Pour les SARL, la majorité des trois quarts des parts sociales est généralement requise. Les SAS bénéficient d'une plus grande liberté statutaire pour définir ces conditions. L'assemblée doit être régulièrement convoquée et le procès-verbal doit mentionner explicitement la volonté de dissoudre la société.
Vérification de l'actif net
Avant d'engager la procédure, les dirigeants doivent s'assurer que la société dispose d'un actif net positif ou, a minima, suffisant pour désintéresser les créanciers. Une situation de cessation des paiements ou d'insolvabilité manifeste impose le recours aux procédures collectives plutôt qu'à la dissolution amiable.
Cette vérification implique l'établissement d'un bilan de dissolution faisant apparaître la situation patrimoniale réelle de la société. Les associés engagent leur responsabilité en cas de poursuite d'une dissolution amiable malgré une situation d'insolvabilité avérée.
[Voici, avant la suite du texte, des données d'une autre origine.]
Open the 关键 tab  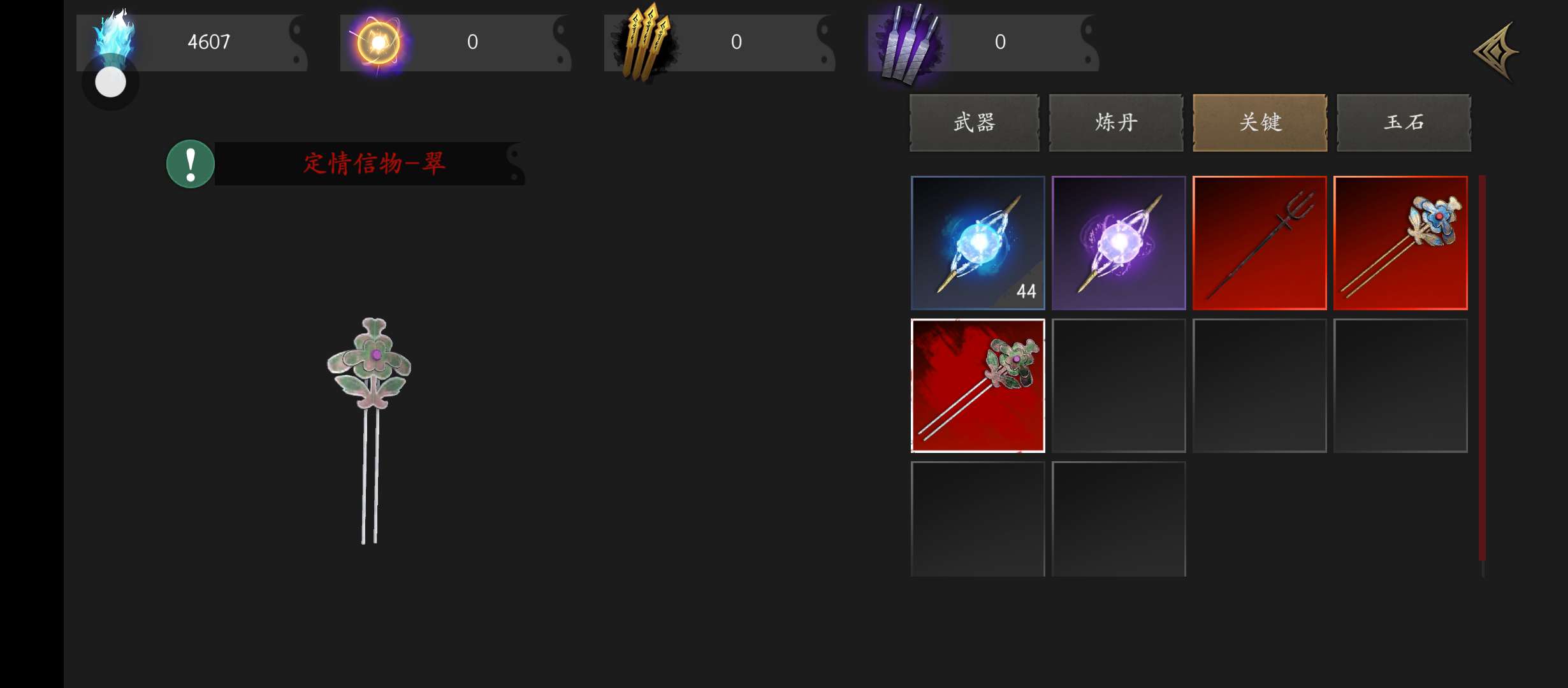click(x=1260, y=122)
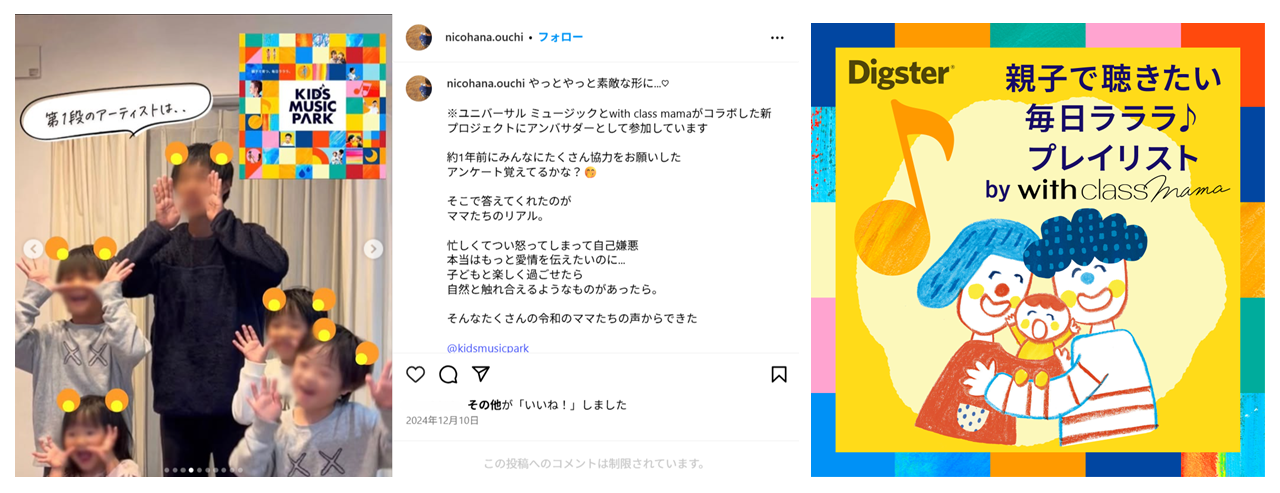Select the Kids Music Park cover thumbnail
1280x493 pixels.
(312, 106)
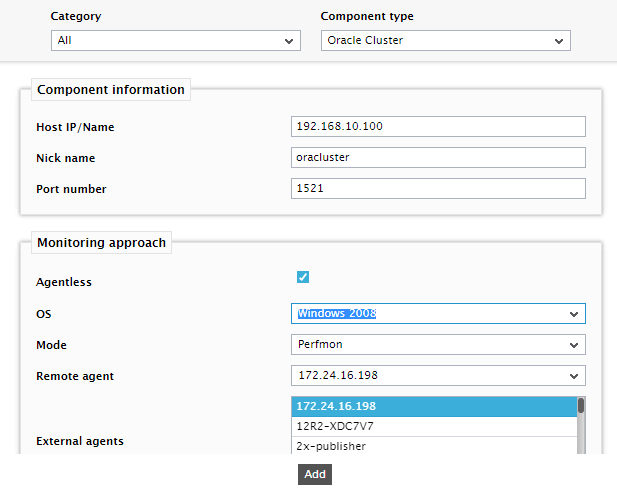
Task: Open the Remote agent dropdown
Action: click(438, 376)
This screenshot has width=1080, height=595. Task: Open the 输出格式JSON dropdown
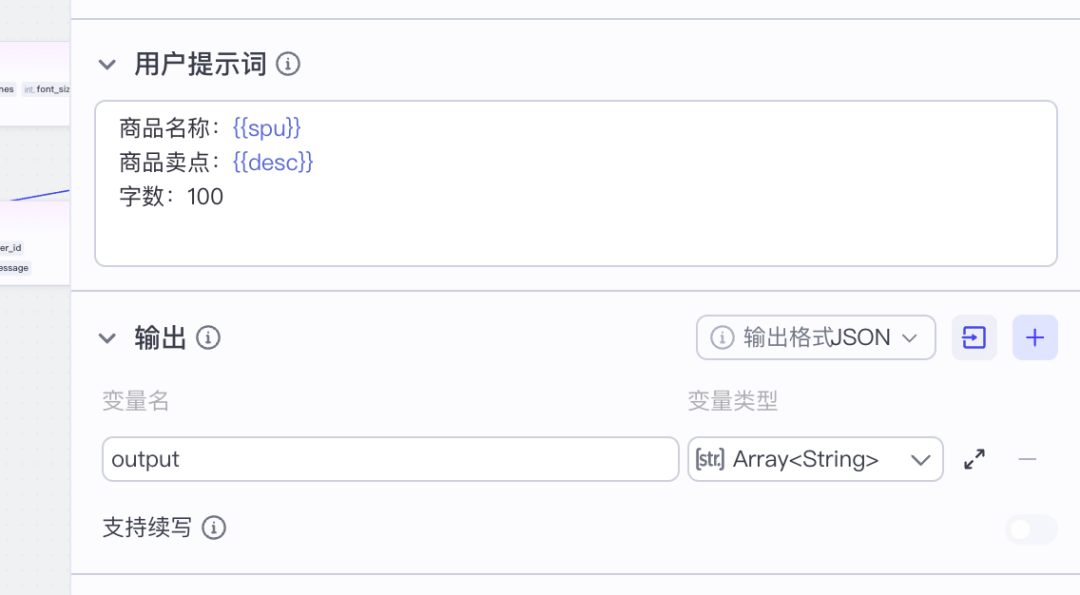[x=816, y=338]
La phase de dissolution : formalités obligatoires
Dépôt de la décision de dissolution
L'assemblée générale ayant décidé la dissolution doit faire l'objet d'un dépôt au greffe du tribunal de commerce dans le mois suivant sa tenue, conformément à l'article R. 123-102 du Code de commerce. Ce dépôt comprend le procès-verbal de l'assemblée, les comptes annuels approuvés et, le cas échéant, le rapport du commissaire aux comptes.
Simultanément, la société doit procéder à la publication d'un avis de dissolution dans un journal d'annonces légales du département du siège social. Cet avis mentionne la dénomination sociale, la forme juridique, le montant du capital, l'adresse du siège, le numéro d'immatriculation et la date de l'assemblée ayant décidé la dissolution.
Nomination du liquidateur
L'assemblée de dissolution doit obligatoirement désigner un liquidateur, personne physique ou morale chargée de mener les opérations de liquidation. En pratique, les associés nomment souvent l'ancien gérant ou président, mais ils peuvent choisir un tiers, notamment un professionnel spécialisé pour les liquidations complexes.
Le liquidateur dispose de pouvoirs étendus pour accomplir tous les actes nécessaires à la liquidation. Sa nomination fait l'objet d'une déclaration spécifique au greffe, accompagnée de l'acceptation de ses fonctions et de la justification de ses pouvoirs.